Poland had close economic and political relations with China, which embittered after Russia invaded Ukraine, as Poland was a major supporter of kyiv. The institution’s forceful response to the action of the Chinese government and its willingness to defend freedom of expression contradict a report published last year by the Artistic Freedom Initiative, which suggested that the country’s artists and culture workers were under more pressure under the right-wing populist government.

Badiucao Warsaw

Chinese artist Badiucao pictured with one of his paintings, which equates the faces of Chinese President Xi Jinping and that of former leader Mao Zedong, at Ujazdowski Castle, Center for Contemporary Art in Warsaw, during the installation of his upcoming exhibition “Tell China’s Story Well”. Courtesy of the museum and the artist.
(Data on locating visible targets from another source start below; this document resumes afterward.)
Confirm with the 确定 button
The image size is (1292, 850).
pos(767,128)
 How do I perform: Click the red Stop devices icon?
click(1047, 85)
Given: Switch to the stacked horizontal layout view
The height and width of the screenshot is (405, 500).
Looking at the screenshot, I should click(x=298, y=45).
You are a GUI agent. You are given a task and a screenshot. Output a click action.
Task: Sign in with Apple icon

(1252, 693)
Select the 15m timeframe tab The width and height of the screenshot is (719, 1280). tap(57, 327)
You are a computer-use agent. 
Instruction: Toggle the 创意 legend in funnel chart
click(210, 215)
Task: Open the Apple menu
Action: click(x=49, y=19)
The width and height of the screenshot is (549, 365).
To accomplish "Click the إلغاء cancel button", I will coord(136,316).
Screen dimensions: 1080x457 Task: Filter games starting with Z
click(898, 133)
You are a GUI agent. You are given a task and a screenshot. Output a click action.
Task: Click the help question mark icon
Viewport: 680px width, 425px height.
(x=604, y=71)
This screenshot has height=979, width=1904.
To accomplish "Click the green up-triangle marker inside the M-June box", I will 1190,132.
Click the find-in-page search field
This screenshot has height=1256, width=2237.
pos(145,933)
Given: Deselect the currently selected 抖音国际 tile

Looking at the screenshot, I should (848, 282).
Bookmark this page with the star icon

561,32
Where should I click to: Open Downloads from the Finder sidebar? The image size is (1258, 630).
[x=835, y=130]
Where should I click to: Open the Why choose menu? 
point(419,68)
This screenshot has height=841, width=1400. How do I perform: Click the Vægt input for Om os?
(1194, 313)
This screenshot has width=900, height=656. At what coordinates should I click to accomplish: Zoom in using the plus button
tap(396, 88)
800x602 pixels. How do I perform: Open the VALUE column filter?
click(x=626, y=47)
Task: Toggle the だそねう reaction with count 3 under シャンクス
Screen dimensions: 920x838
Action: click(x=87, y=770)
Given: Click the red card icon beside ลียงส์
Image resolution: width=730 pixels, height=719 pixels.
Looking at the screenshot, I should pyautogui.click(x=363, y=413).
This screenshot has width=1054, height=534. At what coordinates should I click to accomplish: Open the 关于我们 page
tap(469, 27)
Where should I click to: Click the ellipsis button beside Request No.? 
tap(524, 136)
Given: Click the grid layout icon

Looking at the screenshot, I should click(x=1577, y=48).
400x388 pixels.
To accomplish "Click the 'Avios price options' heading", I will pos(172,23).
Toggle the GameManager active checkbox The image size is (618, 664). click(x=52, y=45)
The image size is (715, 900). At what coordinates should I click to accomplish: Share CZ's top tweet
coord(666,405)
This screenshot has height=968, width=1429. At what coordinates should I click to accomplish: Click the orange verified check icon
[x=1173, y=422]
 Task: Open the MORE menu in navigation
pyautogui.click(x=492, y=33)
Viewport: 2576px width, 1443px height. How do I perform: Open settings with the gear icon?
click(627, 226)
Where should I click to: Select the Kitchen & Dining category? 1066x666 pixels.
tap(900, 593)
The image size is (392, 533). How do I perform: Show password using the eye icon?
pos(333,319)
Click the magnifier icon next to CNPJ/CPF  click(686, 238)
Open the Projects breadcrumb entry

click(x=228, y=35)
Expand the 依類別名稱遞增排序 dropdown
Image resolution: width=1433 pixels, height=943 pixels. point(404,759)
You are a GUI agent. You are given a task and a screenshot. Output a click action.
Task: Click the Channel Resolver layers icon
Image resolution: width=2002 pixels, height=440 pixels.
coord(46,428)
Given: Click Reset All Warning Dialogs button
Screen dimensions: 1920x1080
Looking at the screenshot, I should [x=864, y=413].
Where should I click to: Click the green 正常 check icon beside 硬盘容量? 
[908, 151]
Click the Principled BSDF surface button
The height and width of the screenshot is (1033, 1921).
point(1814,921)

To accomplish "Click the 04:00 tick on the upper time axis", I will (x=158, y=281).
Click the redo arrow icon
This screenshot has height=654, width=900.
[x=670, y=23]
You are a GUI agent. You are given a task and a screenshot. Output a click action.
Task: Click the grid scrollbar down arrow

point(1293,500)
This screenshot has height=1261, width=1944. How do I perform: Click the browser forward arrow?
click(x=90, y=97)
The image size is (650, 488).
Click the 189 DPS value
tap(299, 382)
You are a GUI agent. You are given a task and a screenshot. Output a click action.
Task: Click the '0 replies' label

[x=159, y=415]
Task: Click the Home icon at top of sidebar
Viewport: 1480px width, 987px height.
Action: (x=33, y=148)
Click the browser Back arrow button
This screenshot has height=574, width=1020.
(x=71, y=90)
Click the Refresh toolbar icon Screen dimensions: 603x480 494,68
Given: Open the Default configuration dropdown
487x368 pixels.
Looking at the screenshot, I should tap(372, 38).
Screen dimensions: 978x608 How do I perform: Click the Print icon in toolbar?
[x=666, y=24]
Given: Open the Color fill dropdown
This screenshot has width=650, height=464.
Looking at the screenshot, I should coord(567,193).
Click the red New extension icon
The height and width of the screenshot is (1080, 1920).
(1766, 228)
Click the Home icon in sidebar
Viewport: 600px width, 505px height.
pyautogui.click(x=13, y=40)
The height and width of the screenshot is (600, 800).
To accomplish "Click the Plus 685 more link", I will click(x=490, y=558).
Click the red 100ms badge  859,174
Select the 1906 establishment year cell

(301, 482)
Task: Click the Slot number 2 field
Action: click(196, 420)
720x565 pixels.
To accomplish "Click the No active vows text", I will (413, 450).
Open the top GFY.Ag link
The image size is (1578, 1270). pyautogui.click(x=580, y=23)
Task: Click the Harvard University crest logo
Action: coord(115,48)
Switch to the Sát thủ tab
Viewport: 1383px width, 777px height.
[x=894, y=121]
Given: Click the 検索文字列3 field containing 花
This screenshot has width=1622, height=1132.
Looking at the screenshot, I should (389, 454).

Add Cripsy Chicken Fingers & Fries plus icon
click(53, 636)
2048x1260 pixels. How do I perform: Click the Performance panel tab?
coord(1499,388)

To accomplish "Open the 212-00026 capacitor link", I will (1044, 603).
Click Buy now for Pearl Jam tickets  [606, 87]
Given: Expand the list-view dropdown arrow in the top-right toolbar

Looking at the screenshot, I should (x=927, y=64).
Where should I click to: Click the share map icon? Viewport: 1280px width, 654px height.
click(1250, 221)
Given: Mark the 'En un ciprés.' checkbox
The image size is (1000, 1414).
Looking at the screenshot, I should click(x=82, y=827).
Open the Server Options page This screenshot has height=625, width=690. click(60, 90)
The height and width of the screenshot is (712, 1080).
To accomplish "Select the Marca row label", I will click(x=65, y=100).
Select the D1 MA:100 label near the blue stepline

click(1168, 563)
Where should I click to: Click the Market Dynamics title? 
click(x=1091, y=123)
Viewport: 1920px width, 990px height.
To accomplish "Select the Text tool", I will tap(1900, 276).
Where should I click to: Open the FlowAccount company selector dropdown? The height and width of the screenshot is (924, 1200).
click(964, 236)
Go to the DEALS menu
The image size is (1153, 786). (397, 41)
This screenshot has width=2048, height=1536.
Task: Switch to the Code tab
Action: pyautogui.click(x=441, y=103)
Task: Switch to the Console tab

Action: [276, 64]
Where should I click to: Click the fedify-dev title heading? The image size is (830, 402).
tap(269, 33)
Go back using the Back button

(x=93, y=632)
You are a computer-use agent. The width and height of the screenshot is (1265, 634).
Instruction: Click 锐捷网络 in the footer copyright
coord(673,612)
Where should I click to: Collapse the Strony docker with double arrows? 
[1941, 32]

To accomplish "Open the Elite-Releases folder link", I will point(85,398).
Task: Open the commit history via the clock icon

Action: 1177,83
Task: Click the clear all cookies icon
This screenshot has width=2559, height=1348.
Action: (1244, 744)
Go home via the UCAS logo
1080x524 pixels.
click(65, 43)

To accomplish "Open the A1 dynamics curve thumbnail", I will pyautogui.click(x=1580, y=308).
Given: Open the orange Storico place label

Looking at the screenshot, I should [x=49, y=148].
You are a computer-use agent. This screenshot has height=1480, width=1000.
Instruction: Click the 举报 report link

“This is not the first time the Chinese government has tried to kill my exhibit,” Badiucao told Artnet News. In 2021, when the artist had his first major exhibition in Europe, China tried to close it but failed. Last year, Beijing tried to cancel the artist’s exhibition at the DOX Center for Contemporary Art in Prague, but the show went as planned. Last year, the Index of Censorship compiled a report on how the long arm of chinese censorship has reached Europe.

The artist, a Shanghai native and former assistant at Ai Weiwei’s studio in Berlin, says the Chinese government’s actions have backfired and instead helped promote his exhibitions, as long as the museums concerned don’t succumb. not under pressure. But he remains concerned that in the long term Beijing’s ongoing actions will mean that any gallery, museum or institution hosting it will have to suffer the same kind of “bullying and intimidation”.

Badiucao called Beijing’s “wolf warrior” tactics “barbaric” and “unacceptable”. “It’s not normal diplomatic language,” the artist said. “This is not just an attempt to deprive me of my rights to free speech. It’s so clear interference in the affairs of foreign countries.

“But it shows how little the Chinese government respects freedom of expression or appreciates the very essence of art, which is to break down boundaries and speak the truth about our world and our reality,” he said. -he adds.